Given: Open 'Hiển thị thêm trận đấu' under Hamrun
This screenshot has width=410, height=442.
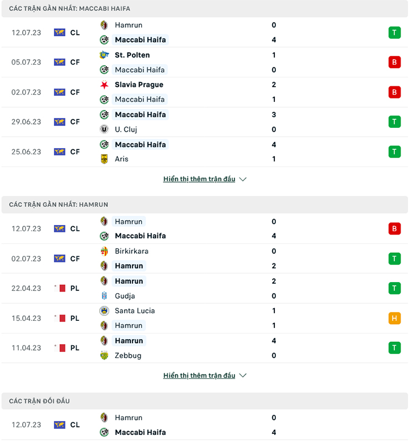Looking at the screenshot, I should [199, 376].
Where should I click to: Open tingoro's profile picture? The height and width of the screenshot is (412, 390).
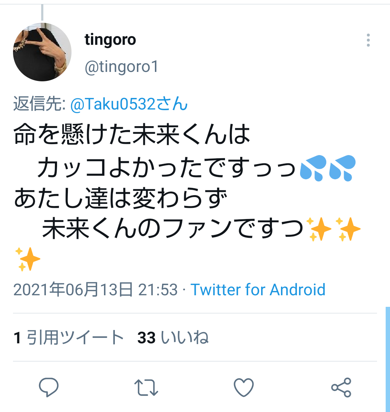click(42, 52)
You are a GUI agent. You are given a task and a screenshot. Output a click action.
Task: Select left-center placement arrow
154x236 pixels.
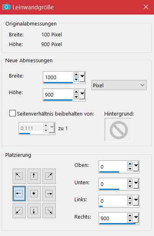(x=19, y=194)
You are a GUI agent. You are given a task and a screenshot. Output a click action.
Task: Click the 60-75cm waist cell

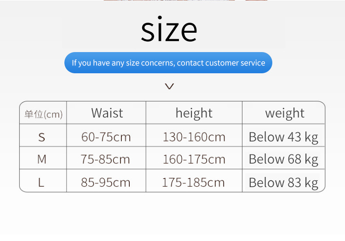[x=106, y=137]
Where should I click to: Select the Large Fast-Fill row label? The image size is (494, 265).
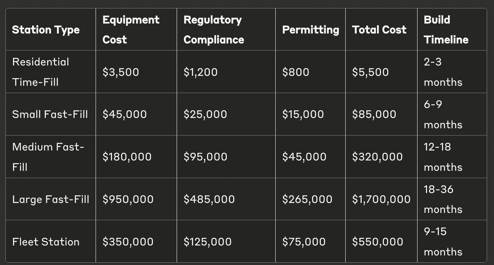[x=50, y=199]
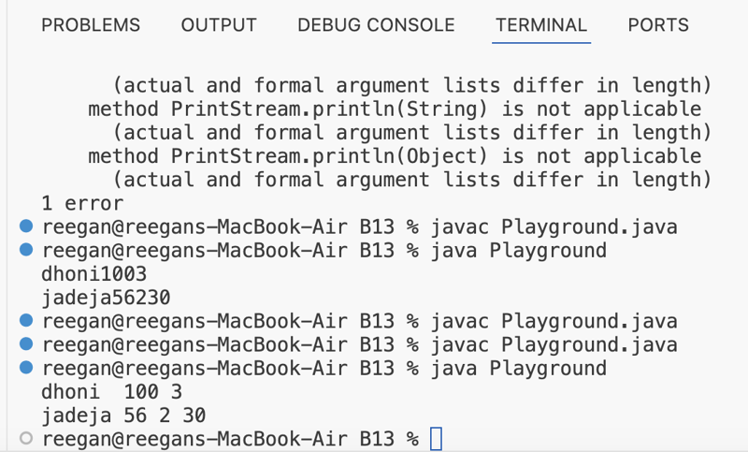The height and width of the screenshot is (452, 748).
Task: Click blue dot beside first java Playground command
Action: click(26, 250)
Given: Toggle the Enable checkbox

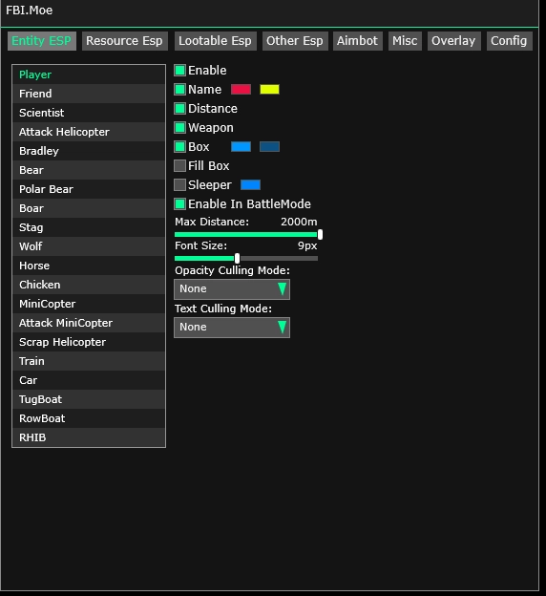Looking at the screenshot, I should coord(179,71).
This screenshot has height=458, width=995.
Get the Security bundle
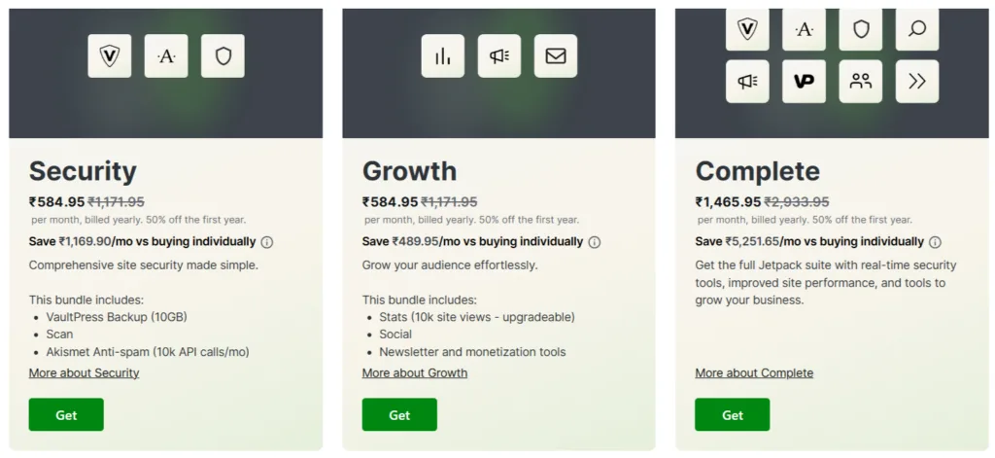pyautogui.click(x=66, y=414)
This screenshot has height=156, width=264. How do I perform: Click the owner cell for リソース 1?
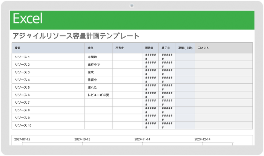(x=127, y=57)
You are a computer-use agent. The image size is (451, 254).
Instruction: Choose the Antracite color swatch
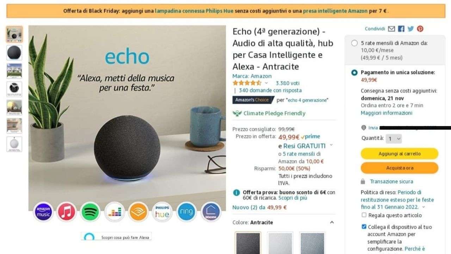[248, 243]
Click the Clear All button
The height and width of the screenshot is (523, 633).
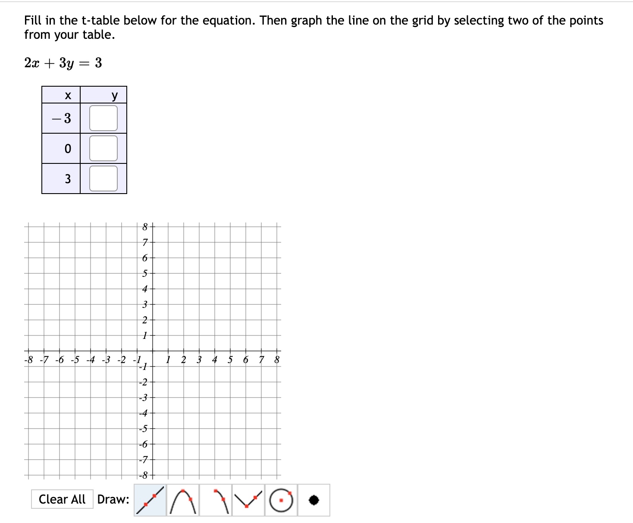[63, 499]
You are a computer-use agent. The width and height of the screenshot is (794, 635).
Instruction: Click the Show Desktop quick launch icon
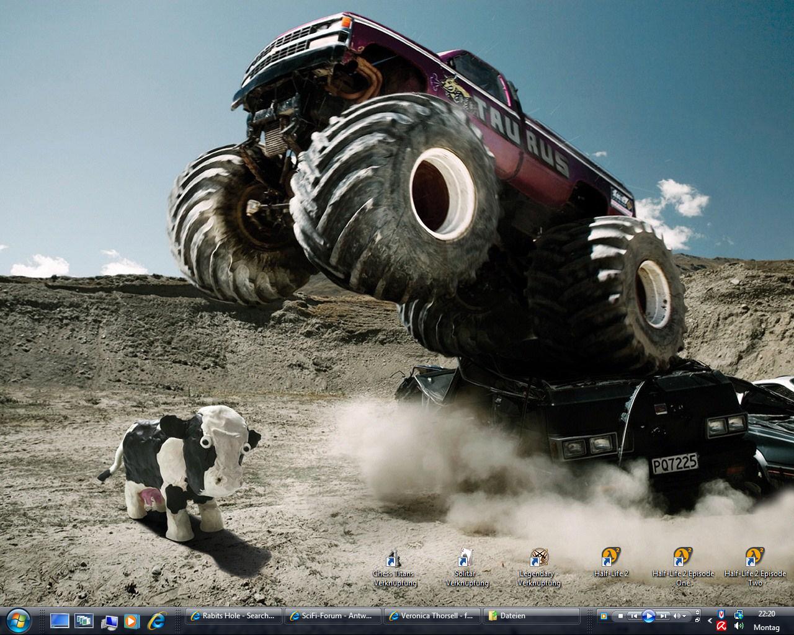60,620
___
# [PROBLEM]
In the records, the line containing "You are a computer-use agent. The width" starts the span and the final line ends it. Output exactly that span, both ends included, with no pictures and nothing else.

# [SOLUTION BELOW]
You are a computer-use agent. The width and height of the screenshot is (794, 635).
Instruction: Click the Show Desktop quick launch icon
60,620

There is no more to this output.